Weyhe - Von Sigi Schritt. Nicht in Bremen, sondern in Kirchweyhe haben am Dienstagabend zahlreiche Fernverkehrszüge auf dem Weg etwa von Zürich nach Hamburg gehalten. Der Weyher Mittelbahnsteig hat die Herausforderung als Ersatzbahnhof für den Hauptbahnhof der Hansestadt dem Vernehmen einiger Fahrgäste nach sehr gut gemeistert. Hilfreich zur Seite stand Marcel Alexander Marquardt, der bei der Bahn eine Ausbildung zum Fahrdienstleiter absolviert.

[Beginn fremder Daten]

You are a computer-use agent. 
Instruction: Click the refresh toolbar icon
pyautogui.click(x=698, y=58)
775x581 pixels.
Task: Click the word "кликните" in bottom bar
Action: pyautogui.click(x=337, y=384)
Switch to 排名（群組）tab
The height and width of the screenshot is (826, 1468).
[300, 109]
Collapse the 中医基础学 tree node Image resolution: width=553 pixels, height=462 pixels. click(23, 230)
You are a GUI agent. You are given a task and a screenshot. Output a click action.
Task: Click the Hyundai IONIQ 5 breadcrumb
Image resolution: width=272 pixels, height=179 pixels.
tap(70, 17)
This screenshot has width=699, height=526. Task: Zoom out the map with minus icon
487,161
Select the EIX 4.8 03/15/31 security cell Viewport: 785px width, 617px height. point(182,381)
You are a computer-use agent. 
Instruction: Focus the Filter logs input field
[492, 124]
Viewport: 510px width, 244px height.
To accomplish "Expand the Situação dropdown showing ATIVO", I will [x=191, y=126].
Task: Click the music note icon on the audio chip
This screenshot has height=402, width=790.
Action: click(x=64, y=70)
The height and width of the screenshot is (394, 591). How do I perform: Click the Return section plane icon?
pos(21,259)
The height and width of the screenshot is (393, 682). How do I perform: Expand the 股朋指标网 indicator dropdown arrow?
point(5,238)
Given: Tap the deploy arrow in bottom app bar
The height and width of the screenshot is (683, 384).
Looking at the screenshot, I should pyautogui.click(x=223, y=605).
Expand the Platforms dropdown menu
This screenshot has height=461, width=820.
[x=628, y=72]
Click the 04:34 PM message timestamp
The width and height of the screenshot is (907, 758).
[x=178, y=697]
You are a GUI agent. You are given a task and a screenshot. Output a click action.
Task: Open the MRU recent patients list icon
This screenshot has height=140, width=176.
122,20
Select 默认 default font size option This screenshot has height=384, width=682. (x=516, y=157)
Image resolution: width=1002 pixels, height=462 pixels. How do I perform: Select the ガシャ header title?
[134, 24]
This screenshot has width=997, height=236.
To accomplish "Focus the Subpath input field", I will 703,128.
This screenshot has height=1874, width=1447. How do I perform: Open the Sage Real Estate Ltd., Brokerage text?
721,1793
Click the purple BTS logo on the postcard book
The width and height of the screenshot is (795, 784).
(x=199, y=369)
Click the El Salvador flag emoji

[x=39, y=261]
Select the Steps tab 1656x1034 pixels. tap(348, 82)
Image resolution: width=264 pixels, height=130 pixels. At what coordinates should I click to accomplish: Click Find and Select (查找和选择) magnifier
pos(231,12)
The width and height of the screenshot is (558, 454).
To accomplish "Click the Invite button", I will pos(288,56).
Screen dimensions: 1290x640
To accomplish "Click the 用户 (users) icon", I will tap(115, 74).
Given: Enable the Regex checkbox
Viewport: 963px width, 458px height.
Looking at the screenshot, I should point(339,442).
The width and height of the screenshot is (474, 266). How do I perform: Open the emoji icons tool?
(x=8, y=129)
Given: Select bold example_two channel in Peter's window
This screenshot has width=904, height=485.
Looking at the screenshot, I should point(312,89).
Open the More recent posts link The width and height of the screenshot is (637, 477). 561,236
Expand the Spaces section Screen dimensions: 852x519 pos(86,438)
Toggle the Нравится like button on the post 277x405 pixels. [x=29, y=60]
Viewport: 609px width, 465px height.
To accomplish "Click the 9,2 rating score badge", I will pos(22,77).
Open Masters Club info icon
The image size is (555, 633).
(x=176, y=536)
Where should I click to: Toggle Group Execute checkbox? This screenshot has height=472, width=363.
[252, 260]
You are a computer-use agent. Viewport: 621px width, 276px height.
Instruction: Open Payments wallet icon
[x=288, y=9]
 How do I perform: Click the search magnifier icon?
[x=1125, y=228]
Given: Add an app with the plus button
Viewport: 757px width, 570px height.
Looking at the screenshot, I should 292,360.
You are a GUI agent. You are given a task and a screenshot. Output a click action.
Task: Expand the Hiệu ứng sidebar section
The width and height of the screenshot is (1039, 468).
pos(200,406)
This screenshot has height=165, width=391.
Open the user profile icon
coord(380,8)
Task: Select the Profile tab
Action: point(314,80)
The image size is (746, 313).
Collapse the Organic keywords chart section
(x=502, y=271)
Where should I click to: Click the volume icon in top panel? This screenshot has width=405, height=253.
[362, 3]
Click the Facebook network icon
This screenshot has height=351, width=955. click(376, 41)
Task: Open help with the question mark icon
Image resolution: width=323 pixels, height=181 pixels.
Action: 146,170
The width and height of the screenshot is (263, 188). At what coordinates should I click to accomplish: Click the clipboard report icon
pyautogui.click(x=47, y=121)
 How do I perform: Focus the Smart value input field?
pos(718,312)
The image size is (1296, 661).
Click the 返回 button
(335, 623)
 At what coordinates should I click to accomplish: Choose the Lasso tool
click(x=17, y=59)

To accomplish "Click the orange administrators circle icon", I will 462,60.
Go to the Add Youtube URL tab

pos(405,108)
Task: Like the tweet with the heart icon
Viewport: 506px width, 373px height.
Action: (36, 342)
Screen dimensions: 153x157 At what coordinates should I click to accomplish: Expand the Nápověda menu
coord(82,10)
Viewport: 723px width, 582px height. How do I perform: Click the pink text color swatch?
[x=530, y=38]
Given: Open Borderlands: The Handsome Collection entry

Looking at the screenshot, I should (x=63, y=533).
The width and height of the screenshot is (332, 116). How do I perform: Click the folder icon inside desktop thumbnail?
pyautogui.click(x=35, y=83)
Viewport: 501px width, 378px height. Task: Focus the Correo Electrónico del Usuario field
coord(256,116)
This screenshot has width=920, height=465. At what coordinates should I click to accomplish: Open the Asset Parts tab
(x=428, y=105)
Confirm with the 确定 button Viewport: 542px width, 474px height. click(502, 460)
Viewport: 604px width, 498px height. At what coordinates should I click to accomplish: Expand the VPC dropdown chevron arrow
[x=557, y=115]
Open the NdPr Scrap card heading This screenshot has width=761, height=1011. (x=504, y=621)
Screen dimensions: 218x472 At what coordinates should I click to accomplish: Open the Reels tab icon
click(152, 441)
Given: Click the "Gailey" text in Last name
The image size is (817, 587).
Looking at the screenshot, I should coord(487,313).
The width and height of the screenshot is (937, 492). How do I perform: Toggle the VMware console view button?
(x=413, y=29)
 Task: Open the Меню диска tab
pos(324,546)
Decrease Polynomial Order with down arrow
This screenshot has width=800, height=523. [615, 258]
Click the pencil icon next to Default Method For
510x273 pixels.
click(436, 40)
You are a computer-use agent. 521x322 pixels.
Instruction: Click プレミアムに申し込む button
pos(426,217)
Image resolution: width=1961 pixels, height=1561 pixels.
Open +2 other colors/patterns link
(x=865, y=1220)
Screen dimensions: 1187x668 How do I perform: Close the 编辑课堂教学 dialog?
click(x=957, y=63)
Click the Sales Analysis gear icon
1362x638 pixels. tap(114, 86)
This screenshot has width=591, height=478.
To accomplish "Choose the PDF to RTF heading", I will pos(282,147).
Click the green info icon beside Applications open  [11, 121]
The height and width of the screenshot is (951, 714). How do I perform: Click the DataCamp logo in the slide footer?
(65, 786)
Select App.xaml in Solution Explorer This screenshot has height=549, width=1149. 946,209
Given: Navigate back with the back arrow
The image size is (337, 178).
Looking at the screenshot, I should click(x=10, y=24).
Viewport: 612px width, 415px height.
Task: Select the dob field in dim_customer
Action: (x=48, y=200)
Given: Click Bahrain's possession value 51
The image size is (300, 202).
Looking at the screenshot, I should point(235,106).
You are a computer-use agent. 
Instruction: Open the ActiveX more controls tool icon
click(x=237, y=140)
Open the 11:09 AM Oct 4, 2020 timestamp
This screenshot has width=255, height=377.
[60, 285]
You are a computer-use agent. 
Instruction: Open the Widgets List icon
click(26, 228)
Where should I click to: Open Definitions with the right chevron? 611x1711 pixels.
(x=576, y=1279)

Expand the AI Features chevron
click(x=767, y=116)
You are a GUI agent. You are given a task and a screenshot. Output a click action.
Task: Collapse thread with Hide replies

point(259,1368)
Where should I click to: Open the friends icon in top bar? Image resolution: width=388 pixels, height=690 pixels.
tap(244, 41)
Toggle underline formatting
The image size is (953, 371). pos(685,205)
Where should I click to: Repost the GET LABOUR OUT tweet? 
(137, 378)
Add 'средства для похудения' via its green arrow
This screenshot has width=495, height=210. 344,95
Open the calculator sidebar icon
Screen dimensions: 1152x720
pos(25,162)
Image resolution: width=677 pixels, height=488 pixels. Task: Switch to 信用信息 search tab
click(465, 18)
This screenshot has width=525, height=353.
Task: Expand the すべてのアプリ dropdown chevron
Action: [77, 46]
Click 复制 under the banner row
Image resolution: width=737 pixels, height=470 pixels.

Der 18-jährige aus Lahausen war auf dem Weg von der Berufsschule nach Hause, als er von dem Unwetter und den Folgen gehört hatte. Ein umgestürzter Baum lag in Findorff auf den Gleisen und blockierte einen Metronom-Zug. Die Folge: Bis zum Betriebsschluss brachte dieses Ereignis den gesamten Fernverkehr in Bremen zum Erliegen. Die Bahn schickte die Fernzüge, die wegen des GdL-Streiks überhaupt fuhren, an Bremen vorbei. Eine Abzweigung hinter der Weser-Brücke, die üblicherweise der private Fernzug HKX und die Güterzüge auf dem Weg Richtung Rotenburg nehmen, machte dies möglich. Wer also in die Hansestadt wollte, musste in Kirchweyhe aussteigen und auf die nächste Regionalbahn warten. Das galt auch für Reisende in umgekehrter Richtung.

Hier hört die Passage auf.